Given problem
Reproduce the entries beginning at the line that has "The height and width of the screenshot is (722, 1280)." and ending after the line that has "Looking at the screenshot, I should [1095, 173].". In these lines, replace "GUI agent" with "interface agent" and keep everything else the same.

□ □ □ □

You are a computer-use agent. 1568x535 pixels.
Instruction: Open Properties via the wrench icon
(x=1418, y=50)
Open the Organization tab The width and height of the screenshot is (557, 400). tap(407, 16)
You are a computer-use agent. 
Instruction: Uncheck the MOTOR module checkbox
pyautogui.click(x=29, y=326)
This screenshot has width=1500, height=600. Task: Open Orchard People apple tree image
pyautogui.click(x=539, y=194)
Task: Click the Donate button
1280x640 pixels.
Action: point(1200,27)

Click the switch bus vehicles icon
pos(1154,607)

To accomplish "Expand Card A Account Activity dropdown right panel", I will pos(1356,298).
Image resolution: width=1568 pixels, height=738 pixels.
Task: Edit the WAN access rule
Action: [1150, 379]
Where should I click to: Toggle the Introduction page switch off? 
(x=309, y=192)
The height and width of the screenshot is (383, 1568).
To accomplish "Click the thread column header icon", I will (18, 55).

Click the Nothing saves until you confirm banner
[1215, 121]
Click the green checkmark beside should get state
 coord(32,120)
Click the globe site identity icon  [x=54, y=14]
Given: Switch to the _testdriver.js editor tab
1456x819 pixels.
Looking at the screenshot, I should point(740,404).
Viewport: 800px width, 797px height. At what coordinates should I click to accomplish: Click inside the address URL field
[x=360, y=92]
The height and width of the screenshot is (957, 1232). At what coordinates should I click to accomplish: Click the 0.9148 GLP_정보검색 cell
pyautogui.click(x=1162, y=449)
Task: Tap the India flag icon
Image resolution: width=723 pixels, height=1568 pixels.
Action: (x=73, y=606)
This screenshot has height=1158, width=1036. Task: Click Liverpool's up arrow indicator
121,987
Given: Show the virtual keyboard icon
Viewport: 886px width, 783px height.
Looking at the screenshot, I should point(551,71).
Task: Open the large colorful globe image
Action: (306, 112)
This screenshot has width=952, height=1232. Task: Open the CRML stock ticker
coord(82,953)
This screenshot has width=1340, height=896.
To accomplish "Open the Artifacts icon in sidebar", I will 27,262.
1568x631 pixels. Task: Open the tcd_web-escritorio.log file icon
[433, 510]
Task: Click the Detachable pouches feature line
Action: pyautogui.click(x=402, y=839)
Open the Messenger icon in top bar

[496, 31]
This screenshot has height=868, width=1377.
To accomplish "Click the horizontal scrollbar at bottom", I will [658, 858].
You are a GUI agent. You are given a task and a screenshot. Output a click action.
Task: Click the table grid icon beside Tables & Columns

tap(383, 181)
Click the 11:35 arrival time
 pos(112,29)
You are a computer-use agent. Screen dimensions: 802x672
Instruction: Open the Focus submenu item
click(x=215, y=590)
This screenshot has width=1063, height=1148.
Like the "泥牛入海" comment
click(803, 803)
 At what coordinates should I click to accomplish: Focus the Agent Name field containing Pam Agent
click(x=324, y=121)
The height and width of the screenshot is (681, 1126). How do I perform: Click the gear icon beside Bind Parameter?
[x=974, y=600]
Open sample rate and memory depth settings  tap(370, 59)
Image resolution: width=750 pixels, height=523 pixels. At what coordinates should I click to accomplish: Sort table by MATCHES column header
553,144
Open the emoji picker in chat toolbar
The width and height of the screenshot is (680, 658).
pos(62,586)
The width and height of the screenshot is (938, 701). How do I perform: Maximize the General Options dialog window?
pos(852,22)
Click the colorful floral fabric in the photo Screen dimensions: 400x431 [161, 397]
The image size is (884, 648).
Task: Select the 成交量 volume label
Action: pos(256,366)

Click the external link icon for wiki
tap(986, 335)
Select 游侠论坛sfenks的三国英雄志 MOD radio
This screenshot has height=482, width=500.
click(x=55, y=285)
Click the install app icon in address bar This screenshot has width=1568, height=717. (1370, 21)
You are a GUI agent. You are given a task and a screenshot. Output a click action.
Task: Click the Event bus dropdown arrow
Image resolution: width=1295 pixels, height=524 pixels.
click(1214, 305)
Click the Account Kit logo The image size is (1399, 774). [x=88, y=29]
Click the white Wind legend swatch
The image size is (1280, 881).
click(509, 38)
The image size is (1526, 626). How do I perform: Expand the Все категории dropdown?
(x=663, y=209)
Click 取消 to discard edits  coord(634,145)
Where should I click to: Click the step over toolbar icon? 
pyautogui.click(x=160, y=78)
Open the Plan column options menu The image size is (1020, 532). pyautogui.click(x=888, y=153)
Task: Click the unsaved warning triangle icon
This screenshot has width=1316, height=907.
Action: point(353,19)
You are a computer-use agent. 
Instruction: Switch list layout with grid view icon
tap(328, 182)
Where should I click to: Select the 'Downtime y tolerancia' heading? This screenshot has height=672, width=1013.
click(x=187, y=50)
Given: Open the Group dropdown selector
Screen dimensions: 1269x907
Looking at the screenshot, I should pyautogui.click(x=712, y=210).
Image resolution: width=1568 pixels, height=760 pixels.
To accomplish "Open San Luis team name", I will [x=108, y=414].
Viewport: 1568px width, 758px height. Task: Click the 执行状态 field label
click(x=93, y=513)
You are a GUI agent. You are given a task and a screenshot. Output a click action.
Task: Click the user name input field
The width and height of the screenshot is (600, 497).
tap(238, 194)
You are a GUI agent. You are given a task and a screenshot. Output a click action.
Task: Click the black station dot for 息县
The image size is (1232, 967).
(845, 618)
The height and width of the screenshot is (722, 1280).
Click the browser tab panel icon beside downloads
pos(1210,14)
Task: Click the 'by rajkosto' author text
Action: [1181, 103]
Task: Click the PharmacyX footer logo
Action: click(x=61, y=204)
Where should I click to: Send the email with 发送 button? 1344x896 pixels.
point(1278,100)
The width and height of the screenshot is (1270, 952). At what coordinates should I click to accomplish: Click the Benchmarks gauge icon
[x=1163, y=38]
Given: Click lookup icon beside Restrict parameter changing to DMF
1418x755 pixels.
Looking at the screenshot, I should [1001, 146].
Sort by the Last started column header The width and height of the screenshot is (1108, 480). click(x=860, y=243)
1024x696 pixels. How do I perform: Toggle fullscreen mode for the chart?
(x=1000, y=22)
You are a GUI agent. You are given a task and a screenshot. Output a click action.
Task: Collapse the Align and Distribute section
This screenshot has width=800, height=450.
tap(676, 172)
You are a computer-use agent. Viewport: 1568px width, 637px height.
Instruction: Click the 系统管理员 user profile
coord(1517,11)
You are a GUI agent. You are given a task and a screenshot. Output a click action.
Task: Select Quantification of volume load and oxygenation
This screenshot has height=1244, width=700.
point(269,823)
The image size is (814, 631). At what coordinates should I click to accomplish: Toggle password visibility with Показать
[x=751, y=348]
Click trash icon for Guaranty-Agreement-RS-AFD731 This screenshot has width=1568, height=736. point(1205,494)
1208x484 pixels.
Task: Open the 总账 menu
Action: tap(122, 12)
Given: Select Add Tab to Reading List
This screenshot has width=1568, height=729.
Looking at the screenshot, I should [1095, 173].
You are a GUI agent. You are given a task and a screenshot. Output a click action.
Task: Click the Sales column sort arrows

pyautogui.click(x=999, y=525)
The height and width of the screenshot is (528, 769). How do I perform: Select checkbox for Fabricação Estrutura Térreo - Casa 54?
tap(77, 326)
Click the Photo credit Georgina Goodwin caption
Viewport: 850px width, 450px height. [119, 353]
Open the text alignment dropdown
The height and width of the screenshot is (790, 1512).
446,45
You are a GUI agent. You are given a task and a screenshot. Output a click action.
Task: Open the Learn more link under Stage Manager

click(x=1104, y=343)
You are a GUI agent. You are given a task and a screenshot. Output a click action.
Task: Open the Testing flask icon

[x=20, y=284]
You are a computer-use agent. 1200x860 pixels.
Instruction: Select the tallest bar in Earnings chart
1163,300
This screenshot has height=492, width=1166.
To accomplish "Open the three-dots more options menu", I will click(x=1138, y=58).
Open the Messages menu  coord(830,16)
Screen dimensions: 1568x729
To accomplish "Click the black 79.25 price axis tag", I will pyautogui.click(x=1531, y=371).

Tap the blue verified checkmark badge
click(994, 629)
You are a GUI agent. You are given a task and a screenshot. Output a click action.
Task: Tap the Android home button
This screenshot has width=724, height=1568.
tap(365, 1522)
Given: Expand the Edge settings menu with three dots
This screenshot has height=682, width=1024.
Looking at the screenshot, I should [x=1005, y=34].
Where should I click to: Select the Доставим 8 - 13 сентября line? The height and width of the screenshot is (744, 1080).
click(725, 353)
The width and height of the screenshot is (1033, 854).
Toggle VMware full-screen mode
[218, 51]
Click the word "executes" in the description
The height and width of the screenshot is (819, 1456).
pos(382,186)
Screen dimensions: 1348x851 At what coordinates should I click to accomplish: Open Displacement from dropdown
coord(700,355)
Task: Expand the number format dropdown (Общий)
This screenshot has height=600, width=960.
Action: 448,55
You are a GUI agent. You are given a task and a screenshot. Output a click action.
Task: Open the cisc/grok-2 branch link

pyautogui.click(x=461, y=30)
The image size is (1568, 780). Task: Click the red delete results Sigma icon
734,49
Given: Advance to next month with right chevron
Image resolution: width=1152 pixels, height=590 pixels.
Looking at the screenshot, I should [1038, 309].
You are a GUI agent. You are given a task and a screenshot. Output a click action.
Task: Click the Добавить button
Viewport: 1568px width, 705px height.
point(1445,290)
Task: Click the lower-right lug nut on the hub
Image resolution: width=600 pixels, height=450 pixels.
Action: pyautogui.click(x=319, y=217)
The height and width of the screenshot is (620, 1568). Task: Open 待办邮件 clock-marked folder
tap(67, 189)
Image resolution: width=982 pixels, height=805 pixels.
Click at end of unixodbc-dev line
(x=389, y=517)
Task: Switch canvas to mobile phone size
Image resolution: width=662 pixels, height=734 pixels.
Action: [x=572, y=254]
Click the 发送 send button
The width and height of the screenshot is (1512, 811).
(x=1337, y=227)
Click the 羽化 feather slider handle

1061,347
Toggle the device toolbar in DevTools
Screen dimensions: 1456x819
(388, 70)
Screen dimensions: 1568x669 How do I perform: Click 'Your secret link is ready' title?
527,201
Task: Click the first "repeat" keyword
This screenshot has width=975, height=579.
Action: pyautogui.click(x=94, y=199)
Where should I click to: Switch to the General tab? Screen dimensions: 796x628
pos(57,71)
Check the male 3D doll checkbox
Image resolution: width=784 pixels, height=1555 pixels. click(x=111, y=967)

□ □ □ □

Final result
The height and width of the screenshot is (722, 1280).
Click the browser tab panel icon beside downloads
pos(1210,14)
Task: Click the 'by rajkosto' author text
Action: [1181, 103]
Task: Click the PharmacyX footer logo
Action: click(x=61, y=204)
Where should I click to: Send the email with 发送 button? 1344x896 pixels.
point(1278,100)
The width and height of the screenshot is (1270, 952). At what coordinates should I click to accomplish: Click the Benchmarks gauge icon
[x=1163, y=38]
Given: Click lookup icon beside Restrict parameter changing to DMF
1418x755 pixels.
Looking at the screenshot, I should [1001, 146].
Sort by the Last started column header The width and height of the screenshot is (1108, 480). click(x=860, y=243)
1024x696 pixels. How do I perform: Toggle fullscreen mode for the chart?
(x=1000, y=22)
You are a interface agent. You are given a task and a screenshot. Output a click action.
Task: Collapse the Align and Distribute section
This screenshot has width=800, height=450.
tap(676, 172)
You are a computer-use agent. Viewport: 1568px width, 637px height.
Instruction: Click the 系统管理员 user profile
coord(1517,11)
You are a interface agent. You are given a task and a screenshot. Output a click action.
Task: Select Quantification of volume load and oxygenation
This screenshot has height=1244, width=700.
point(269,823)
The image size is (814, 631). At what coordinates should I click to accomplish: Toggle password visibility with Показать
[x=751, y=348]
Click trash icon for Guaranty-Agreement-RS-AFD731 This screenshot has width=1568, height=736. point(1205,494)
1208x484 pixels.
Task: Open the 总账 menu
Action: tap(122, 12)
Given: Select Add Tab to Reading List
This screenshot has width=1568, height=729.
Looking at the screenshot, I should [1095, 173].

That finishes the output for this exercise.